Desde Mi Cielo | страница 39



Es posible que yo tuviera celos del caso que le hacía mi padre, pero respetaba cómo llevaba la situación. De todos los miembros de la familia, Lindsey era la única que tenía que lidiar con lo que Holly llamaba el síndrome del Muerto Andante: cuando otras personas ven a la persona muerta y no te ven a ti.

Cuando la gente miraba a Lindsey, hasta mis padres me veían a mí. Ni siquiera ella era inmune. Evitaba los espejos, y ahora se duchaba en la oscuridad.

Dejaba la luz de la ducha apagada y se acercaba a tientas al toallero. A oscuras se sentía a salvo, mientras de las baldosas que la rodeaban seguía elevándose el húmedo vaho de la ducha. Tanto si la casa estaba silenciosa como si oía murmullos abajo, sabía que nadie la molestaría. Era entonces cuando pensaba en mí, y lo hacía de dos maneras: o pensaba en Susie, sólo esa palabra, y se echaba a llorar, dejando que las lágrimas rodaran por sus mejillas ya húmedas, sabiendo que nadie la veía, nadie cuantificaría esa peligrosa sustancia como dolor, o bien me imaginaba corriendo, me imaginaba escapando, se imaginaba a sí misma atrapada y forcejeando hasta zafarse. Contenía la incesante pregunta: «¿Dónde está Susie ahora?».

Mi padre oyó a Lindsey entrar en su cuarto. ¡Bang!, la puerta se cerró con un portazo. ¡Pum!, los libros cayeron al suelo. ¡Crac!, ella se arrojó sobre la cama. Se quitó los zuecos, bum, bum, y los dejó caer al suelo. Unos minutos después él estaba al otro lado de la puerta.
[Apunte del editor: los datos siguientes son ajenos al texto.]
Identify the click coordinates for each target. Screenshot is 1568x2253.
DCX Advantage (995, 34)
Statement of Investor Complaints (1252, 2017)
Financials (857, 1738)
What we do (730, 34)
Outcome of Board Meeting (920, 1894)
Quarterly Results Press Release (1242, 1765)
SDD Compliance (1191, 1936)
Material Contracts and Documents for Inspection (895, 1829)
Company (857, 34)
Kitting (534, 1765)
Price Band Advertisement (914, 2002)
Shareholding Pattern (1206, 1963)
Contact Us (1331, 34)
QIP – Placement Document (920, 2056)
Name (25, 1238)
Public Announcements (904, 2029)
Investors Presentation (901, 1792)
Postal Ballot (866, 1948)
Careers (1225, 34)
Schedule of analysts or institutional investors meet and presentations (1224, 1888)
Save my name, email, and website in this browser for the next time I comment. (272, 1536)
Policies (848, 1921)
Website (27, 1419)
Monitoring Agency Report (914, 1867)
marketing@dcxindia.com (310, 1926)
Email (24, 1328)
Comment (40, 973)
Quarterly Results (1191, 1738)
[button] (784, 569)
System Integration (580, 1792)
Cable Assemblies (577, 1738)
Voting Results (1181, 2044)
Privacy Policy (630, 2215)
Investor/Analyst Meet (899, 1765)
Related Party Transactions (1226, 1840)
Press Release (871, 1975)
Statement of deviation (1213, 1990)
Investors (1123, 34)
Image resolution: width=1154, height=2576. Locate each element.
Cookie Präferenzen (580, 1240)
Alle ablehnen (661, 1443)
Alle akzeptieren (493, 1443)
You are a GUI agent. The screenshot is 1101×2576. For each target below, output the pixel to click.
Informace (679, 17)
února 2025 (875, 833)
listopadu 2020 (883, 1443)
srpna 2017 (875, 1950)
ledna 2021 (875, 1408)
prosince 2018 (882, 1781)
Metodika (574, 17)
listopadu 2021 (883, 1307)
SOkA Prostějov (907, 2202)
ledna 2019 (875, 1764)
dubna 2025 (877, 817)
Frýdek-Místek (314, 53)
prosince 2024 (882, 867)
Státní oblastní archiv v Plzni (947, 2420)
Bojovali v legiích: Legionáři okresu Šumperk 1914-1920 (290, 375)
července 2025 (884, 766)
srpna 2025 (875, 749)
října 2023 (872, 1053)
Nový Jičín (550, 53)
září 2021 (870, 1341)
– Lindsey -dijo llamando con los nudillos.

No hubo respuesta.

– Lindsey, ¿puedo entrar?

– Vete -llegó la resuelta respuesta.

– Vamos, cariño -suplicó él.

– ¡Vete!

– Lindsey -dijo mi padre tomando aire-, ¿por qué no me dejas entrar?

Apoyó la frente contra la puerta del dormitorio. La madera estaba fría al tacto y por un segundo olvidó las palpitaciones de sus sienes, la sospecha que tenía ahora y que no cesaba de repetirse: «Harvey, Harvey, Harvey».

En calcetines, Lindsey se acercó a la puerta sin hacer ruido. La abrió mientras su padre retrocedía y ponía una cara que esperaba que dijera: «No huyas».

– ¿Qué? -dijo ella. Tenía una expresión tensa, con aire retador-. ¿Qué quieres?

– Quiero saber cómo estás -dijo él.

Pensó en la cortina que había caído entre él y el señor Harvey, en cómo éste había escapado de una captura segura, de una bonita acusación. Su familia salía a la calle y pasaba por delante de la casa de tejas verdes del señor Harvey para ir al colegio. Para que volviera a llegarle la sangre al corazón necesitaba a su hija.